▸ **Records excerpted from a collection**:
-=-=-

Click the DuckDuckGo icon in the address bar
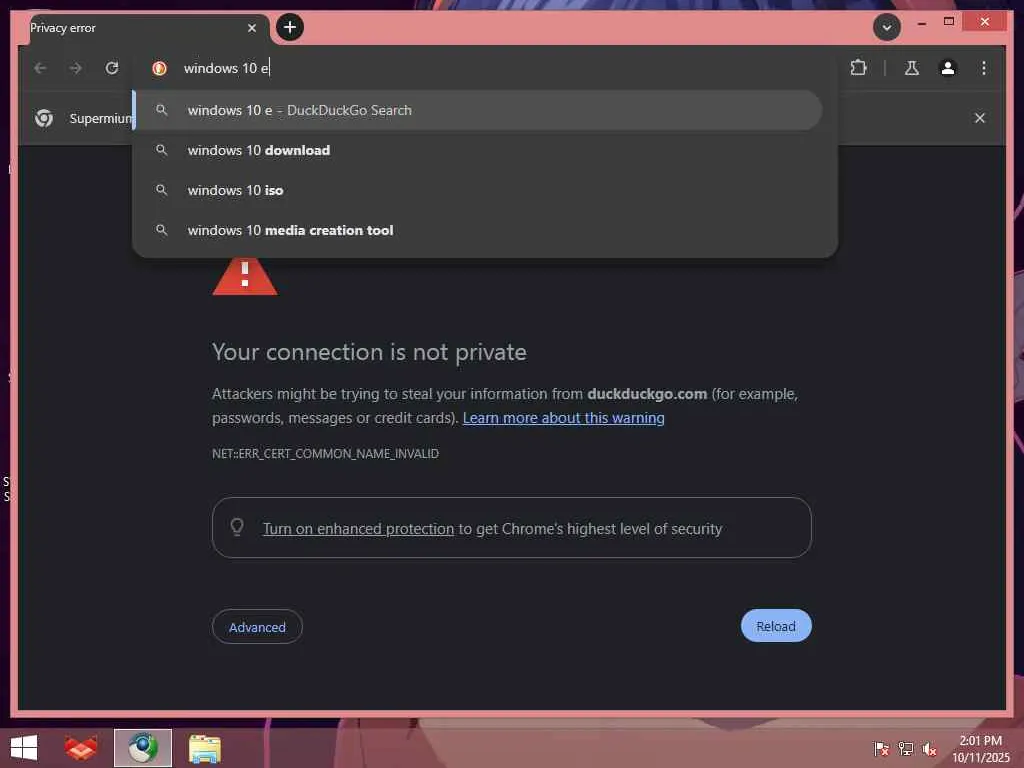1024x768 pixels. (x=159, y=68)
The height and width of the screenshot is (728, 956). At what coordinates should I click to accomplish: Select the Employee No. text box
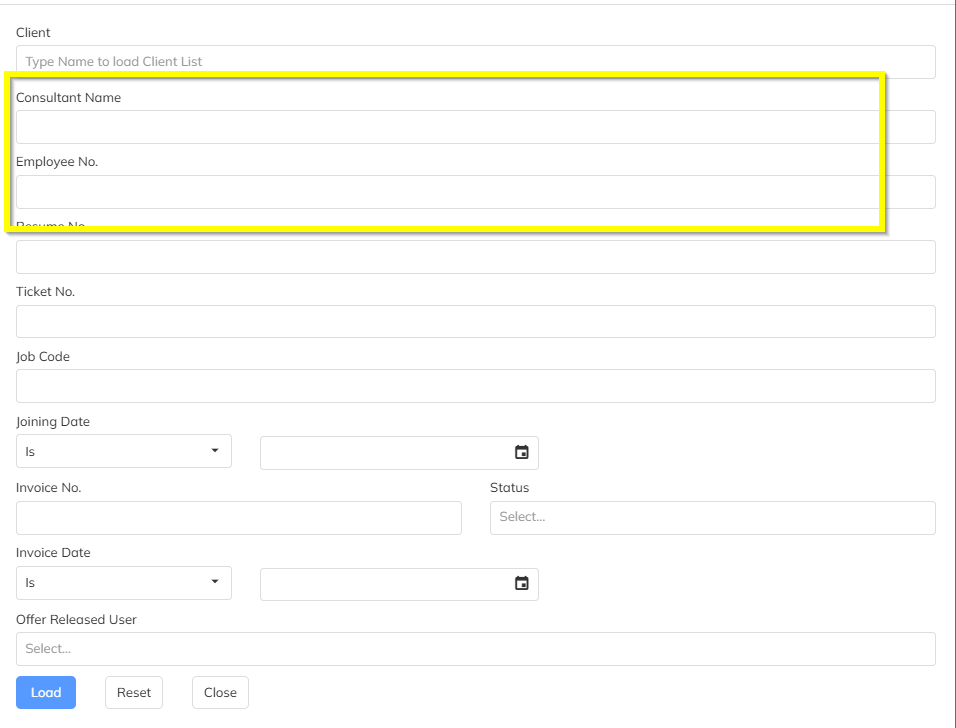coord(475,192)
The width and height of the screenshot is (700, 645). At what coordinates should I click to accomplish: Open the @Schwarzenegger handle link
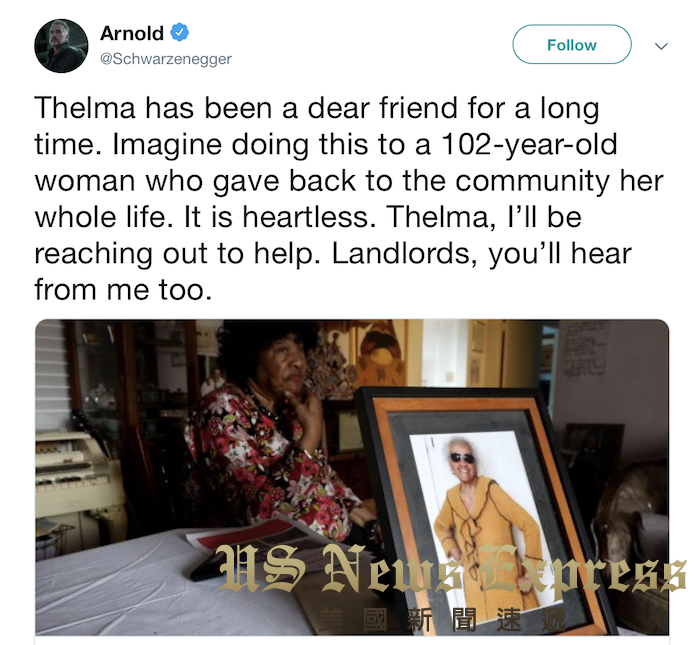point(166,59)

-=-=-

▸ **ACTIVITY**:
Output the entries above verbatim. Omit the images.

▸ **EXERCISE OUTPUT**:
Click the DuckDuckGo icon in the address bar
1024x768 pixels. (x=159, y=68)
The height and width of the screenshot is (728, 956). At what coordinates should I click to accomplish: Select the Employee No. text box
coord(475,192)
The width and height of the screenshot is (700, 645). At what coordinates should I click to accomplish: Open the @Schwarzenegger handle link
point(166,59)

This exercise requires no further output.